The reality is, at some point, your firm is likely to experience a data breach – if it hasn't already. Beyond the initial loss of data and funds, there is the risk of fines and the reputational damage which can be significant. Therefore, the plans and policies you have in place to protect your data are essential to your chances of recovery.
But many firms erroneously believe that simply backing up documents, emails and case files is a job well done, a disaster averted, the compliance box ticked.
A well thought through disaster recovery plan that considers every possible scenario is essential and your plan needs to be robustly tested. You need to understand and be confident in how well the system stands up to threats, how people within the business respond, how you will communicate with clients and the general public, and most importantly, to check exactly what data and applications can be retrieved along with the time taken to recover.
But where do you start when it comes to testing systems to destruction? Here are our recommendations.
Test for 'worst case scenario'
An annual, all server shut down, should be the minimum test you undertake. A half-hearted test will not satisfy your clients or quality standards and it should not satisfy the business.
Include a representative test group
Junior and senior staff should be included in testing the firm's resilience to disruption and how quickly they can return to fee earning work. Run the test when it is least disruptive, but ensure the test is realistic to build confidence in your business and in your staff. Gain feedback from staff about the success and weaknesses of the test.

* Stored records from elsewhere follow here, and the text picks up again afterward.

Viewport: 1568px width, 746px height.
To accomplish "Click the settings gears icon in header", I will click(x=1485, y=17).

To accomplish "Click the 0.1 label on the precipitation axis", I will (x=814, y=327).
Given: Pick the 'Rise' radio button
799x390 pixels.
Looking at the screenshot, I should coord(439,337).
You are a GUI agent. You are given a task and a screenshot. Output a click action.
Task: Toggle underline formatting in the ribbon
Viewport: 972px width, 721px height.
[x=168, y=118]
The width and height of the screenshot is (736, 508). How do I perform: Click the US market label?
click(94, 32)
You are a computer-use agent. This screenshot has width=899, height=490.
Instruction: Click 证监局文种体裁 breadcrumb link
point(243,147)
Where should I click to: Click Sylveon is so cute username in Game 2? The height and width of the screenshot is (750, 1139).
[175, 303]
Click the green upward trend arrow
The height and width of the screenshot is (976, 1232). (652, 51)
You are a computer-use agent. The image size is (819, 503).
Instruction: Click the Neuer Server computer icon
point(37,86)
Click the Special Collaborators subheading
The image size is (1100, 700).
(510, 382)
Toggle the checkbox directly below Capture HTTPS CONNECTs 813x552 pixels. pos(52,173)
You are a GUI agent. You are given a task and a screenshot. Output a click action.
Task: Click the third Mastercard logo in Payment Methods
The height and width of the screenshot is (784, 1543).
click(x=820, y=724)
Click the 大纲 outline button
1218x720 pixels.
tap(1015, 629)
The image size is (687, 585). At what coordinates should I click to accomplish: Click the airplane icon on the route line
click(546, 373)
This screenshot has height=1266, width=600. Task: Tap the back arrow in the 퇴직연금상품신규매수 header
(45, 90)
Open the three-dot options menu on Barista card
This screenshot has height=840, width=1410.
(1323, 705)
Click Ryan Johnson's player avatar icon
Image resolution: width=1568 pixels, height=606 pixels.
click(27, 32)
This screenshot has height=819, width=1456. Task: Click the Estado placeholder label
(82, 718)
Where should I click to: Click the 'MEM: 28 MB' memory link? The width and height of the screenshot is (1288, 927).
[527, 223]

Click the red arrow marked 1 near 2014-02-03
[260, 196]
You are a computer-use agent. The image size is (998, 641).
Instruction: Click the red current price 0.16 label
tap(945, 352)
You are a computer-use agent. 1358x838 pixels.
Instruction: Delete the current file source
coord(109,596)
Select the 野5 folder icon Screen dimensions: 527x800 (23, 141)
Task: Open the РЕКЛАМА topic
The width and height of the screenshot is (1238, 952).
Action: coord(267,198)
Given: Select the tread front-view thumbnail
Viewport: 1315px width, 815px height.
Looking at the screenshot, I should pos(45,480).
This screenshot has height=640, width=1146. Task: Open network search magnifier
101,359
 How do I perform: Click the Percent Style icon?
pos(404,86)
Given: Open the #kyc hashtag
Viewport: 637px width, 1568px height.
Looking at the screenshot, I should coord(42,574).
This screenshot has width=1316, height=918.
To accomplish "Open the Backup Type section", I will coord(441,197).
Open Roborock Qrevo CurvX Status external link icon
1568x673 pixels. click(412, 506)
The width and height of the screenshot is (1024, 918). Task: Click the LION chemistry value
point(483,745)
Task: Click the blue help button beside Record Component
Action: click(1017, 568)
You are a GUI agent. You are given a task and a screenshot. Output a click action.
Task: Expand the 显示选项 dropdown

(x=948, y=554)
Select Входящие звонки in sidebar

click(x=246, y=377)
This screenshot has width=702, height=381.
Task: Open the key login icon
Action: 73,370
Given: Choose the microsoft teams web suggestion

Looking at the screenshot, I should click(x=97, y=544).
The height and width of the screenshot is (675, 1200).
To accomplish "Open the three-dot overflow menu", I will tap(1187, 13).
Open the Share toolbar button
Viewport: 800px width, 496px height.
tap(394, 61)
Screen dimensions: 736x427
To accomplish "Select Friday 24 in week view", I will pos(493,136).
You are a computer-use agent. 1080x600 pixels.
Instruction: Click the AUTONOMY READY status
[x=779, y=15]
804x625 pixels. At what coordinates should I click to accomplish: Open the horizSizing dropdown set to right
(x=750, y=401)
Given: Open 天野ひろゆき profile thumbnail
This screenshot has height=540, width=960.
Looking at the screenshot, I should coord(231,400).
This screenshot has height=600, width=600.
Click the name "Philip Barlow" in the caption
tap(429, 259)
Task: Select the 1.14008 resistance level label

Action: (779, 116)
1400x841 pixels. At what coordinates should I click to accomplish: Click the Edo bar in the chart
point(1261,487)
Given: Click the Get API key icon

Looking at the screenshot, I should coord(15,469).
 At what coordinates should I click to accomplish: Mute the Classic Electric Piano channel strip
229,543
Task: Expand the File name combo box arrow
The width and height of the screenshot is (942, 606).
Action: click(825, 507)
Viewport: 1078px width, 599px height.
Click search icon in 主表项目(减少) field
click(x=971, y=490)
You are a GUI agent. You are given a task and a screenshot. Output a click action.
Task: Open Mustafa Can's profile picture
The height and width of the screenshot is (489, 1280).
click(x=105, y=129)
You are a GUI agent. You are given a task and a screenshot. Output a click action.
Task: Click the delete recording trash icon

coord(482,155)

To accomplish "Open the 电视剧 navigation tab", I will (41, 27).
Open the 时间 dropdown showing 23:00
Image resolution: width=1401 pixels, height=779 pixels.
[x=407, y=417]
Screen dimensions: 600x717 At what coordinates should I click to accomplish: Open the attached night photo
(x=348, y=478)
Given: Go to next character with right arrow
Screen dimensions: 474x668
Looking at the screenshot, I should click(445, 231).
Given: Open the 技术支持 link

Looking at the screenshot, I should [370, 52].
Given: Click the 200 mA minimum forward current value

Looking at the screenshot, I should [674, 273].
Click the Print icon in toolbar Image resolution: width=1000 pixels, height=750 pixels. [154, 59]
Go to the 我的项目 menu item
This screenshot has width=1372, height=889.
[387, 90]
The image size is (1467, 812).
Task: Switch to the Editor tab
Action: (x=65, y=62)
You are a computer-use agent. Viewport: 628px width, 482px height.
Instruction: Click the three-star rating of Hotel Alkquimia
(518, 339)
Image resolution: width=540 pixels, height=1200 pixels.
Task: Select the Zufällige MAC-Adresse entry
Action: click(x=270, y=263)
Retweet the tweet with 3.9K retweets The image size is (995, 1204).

Measure how quickly law firms return to 'business as usual' – and adapt if necessary
Test how well you meet your Recovery Time Objective (RTO) – the amount of time lost that your business can potentially sustain. If you fail to meet your RTO, look at ways to reduce it and test again. When disaster strikes, being able to easily open and find crucial documents can make the difference between a few hours in lost fees or days, as well as keeping reputations intact.
More and more law firms are moving to a cloud environment where disaster recovery and business continuity are built in, avoiding the need to invest in, or maintain, your own off site IT disaster recovery solution. After all, having strong policies and plans in place isn't just about protecting you from the 'what if'. Increasingly, panels and clients are asking for evidence of the plans you have in place and your ability to prevent and recover from data breaches. Good disaster recovery provision is seen as a real differentiator for firms and our customers have testified to the competitive advantage this has given them.